▶ **MATERIAL FOR THE TASK**
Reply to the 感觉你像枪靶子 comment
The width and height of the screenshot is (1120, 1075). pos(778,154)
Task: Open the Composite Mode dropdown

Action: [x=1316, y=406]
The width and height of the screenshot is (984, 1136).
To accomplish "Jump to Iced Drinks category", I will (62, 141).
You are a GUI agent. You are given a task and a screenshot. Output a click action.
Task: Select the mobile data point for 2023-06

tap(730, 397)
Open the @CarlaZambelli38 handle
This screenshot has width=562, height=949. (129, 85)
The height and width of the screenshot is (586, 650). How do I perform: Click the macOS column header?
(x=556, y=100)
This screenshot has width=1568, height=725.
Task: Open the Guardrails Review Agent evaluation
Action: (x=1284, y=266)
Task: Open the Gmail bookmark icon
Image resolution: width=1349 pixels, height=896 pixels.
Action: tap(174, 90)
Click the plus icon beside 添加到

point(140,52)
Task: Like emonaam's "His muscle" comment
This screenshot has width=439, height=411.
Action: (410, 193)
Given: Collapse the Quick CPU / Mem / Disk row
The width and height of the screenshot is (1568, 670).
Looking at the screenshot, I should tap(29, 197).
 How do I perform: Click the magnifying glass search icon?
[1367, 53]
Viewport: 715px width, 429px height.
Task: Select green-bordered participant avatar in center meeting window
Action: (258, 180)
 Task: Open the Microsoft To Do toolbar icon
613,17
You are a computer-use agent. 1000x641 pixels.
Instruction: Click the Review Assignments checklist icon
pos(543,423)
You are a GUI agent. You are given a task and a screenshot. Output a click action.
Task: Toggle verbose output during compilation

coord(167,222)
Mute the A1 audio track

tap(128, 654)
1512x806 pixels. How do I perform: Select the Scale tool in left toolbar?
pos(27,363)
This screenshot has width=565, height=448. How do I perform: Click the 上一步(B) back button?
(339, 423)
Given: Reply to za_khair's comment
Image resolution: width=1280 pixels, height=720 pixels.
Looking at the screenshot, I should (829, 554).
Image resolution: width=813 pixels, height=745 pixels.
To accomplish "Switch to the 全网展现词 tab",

▶ **GOAL OF THE EXERCISE**
Reproduce the material above verbatim, from the line containing "Task: Open the Composite Mode dropdown" down to the line containing "Action: (x=1284, y=266)", both lines included.

▶ **EXERCISE SOLUTION**
Task: Open the Composite Mode dropdown

Action: [x=1316, y=406]
The width and height of the screenshot is (984, 1136).
To accomplish "Jump to Iced Drinks category", I will (62, 141).
You are a GUI agent. You are given a task and a screenshot. Output a click action.
Task: Select the mobile data point for 2023-06

tap(730, 397)
Open the @CarlaZambelli38 handle
This screenshot has width=562, height=949. (129, 85)
The height and width of the screenshot is (586, 650). How do I perform: Click the macOS column header?
(x=556, y=100)
This screenshot has width=1568, height=725.
Task: Open the Guardrails Review Agent evaluation
Action: (x=1284, y=266)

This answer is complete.